The task: Using the records below, reproduce exactly the lines from the one containing "Task: Click the zoom in magnifier on chart" through the end, and nothing more; skip the images.

Records supplied:
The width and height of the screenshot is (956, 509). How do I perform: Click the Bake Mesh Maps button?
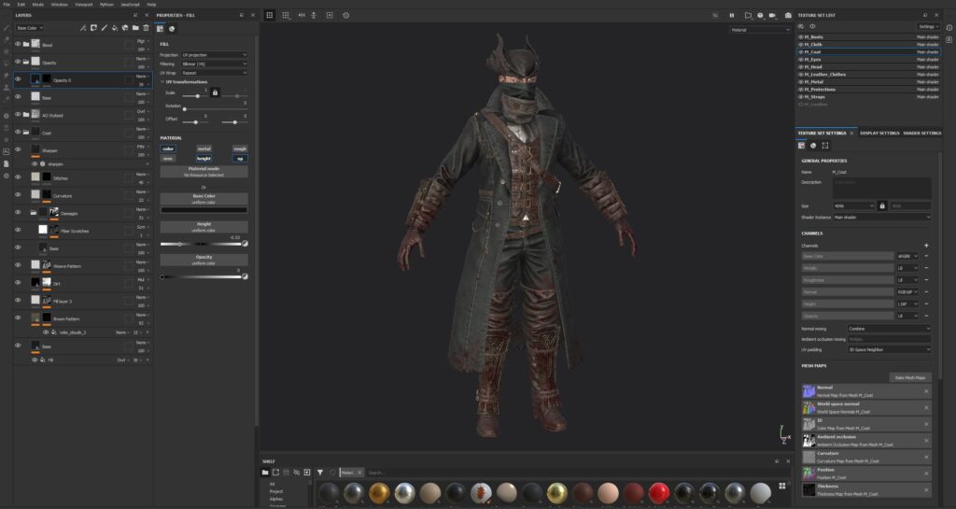(x=911, y=377)
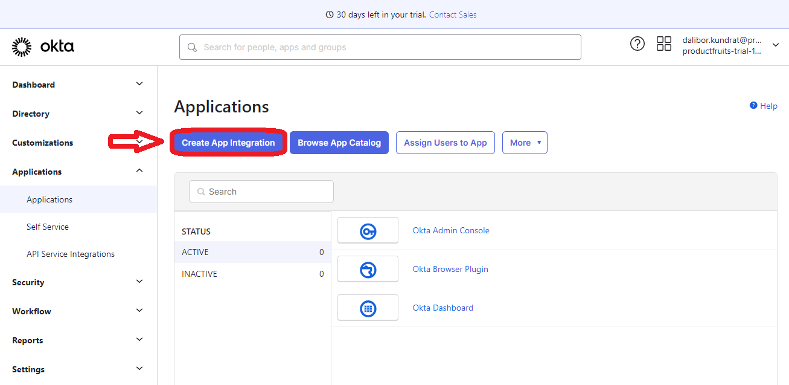Click the apps grid icon near profile
Screen dimensions: 789x385
pos(664,44)
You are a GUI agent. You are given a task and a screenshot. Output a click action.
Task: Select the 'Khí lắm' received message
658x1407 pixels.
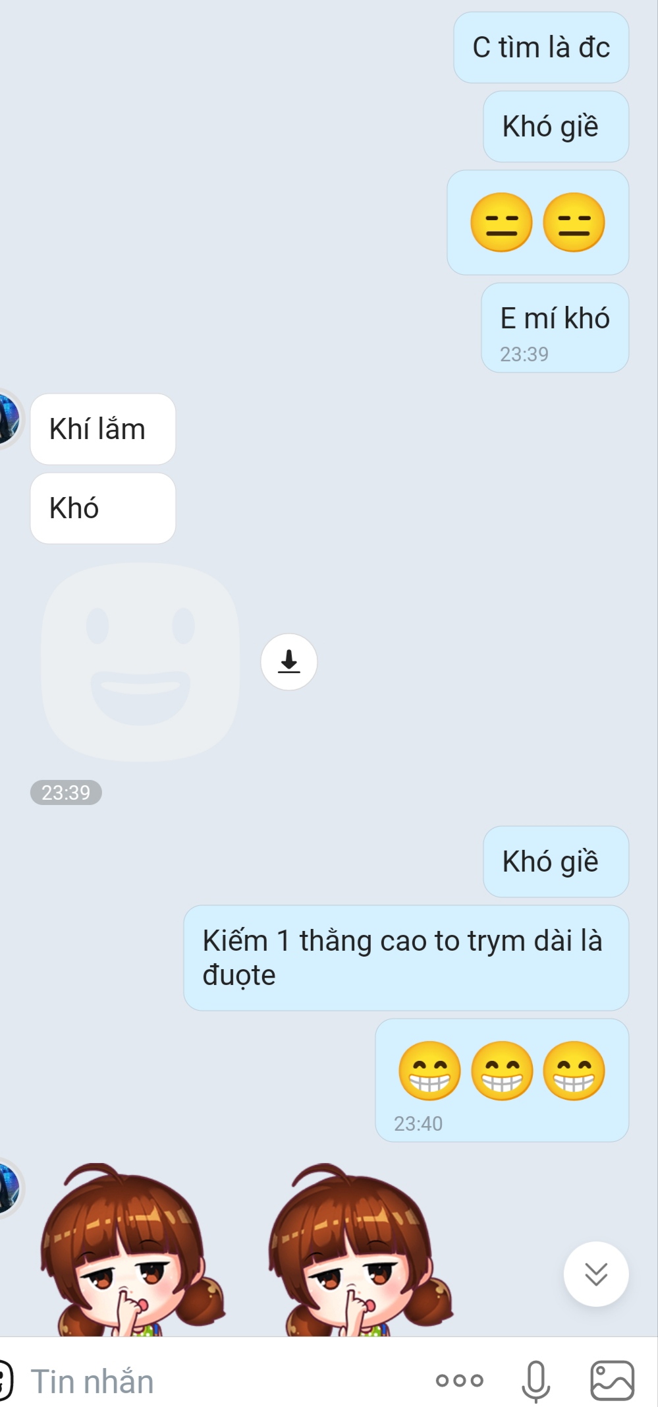[103, 429]
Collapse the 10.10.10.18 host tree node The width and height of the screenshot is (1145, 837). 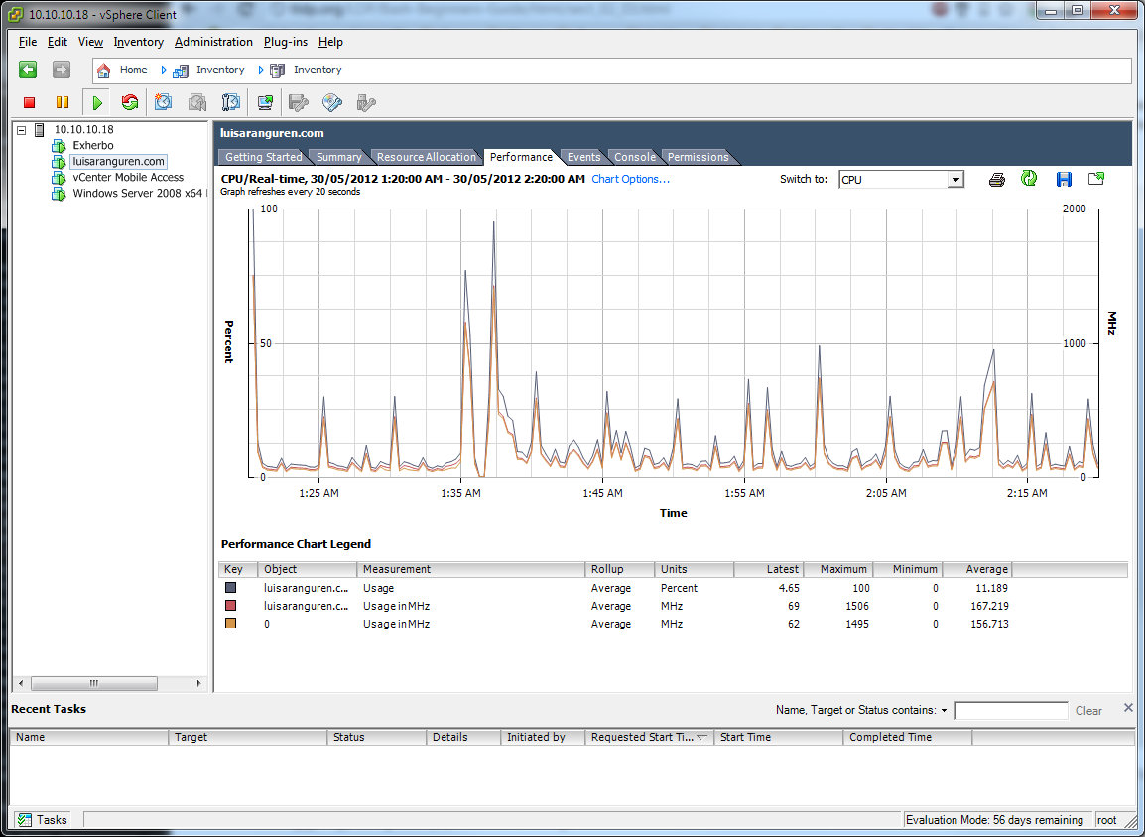(x=22, y=129)
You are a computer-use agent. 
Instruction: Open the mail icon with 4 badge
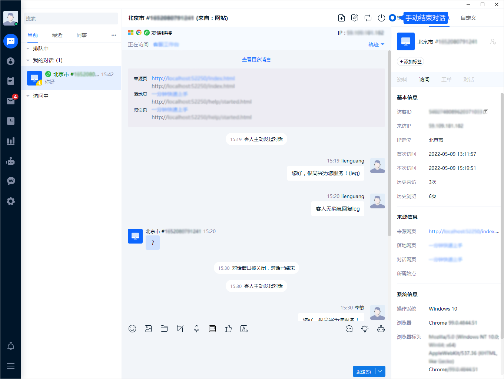[11, 101]
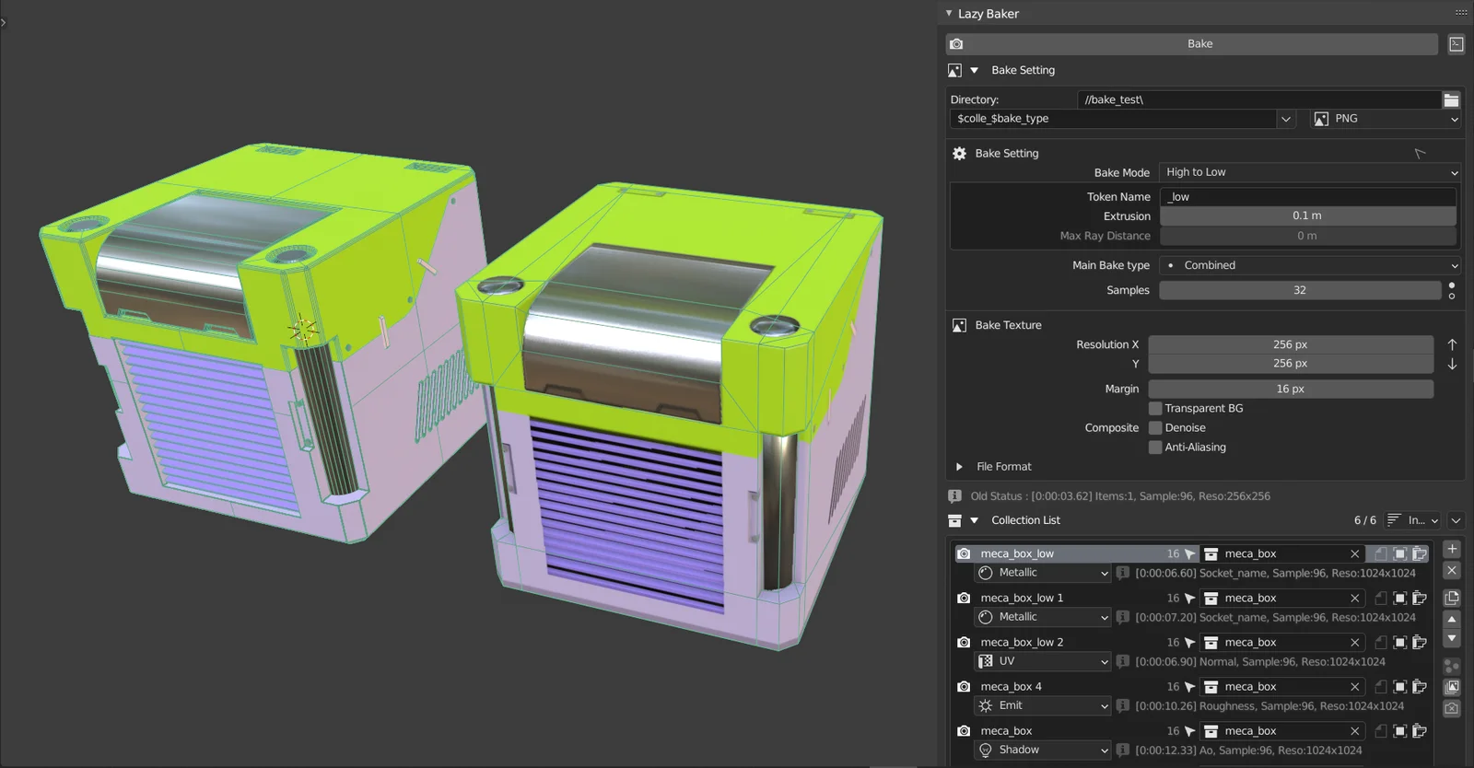Screen dimensions: 1474x768
Task: Click the resolution increase up arrow
Action: tap(1452, 344)
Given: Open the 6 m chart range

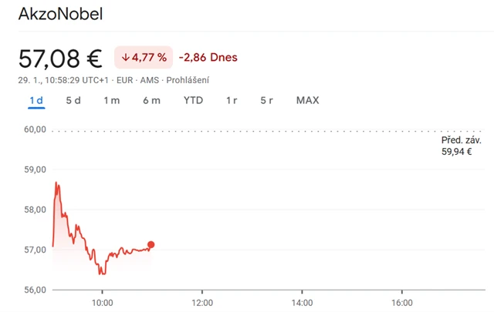Looking at the screenshot, I should click(x=151, y=100).
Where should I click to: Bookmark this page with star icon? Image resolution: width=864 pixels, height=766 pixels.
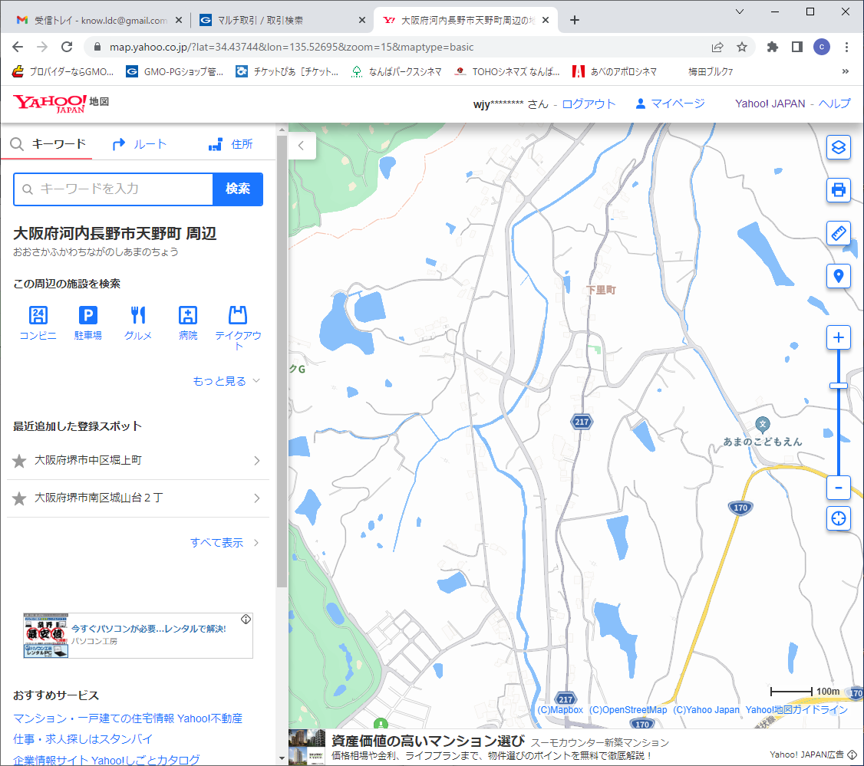pyautogui.click(x=742, y=47)
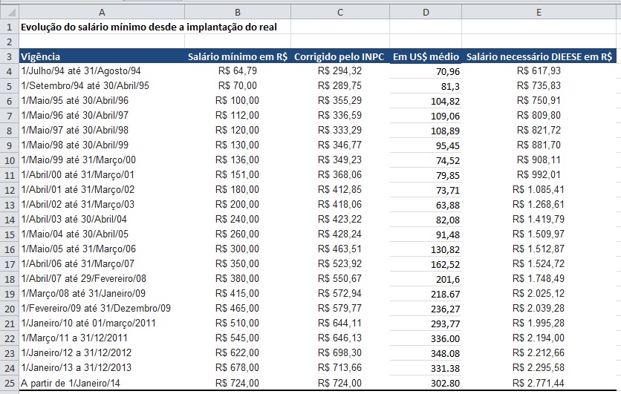The height and width of the screenshot is (394, 621).
Task: Select row 25 header
Action: click(10, 383)

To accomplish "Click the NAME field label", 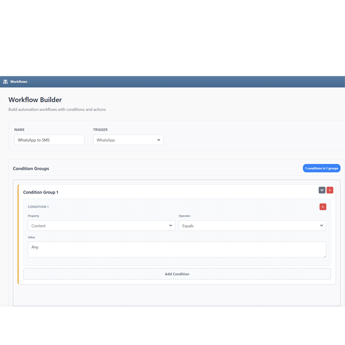I will click(x=19, y=130).
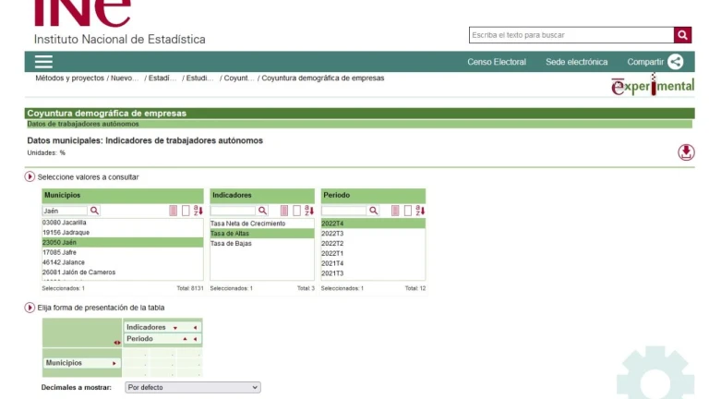Click the site search text field
The width and height of the screenshot is (709, 399).
pyautogui.click(x=571, y=35)
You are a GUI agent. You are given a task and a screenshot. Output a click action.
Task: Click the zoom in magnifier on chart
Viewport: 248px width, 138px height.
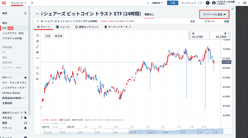pos(37,73)
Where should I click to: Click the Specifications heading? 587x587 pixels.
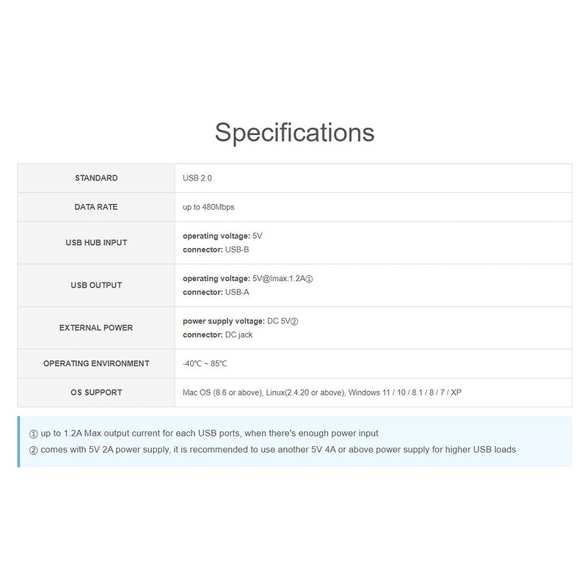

Exercise result:
Task: Click the zoom in magnifier on chart
Viewport: 248px width, 138px height.
pos(37,73)
Where should I click to: Click the Specifications heading? 587x587 pixels.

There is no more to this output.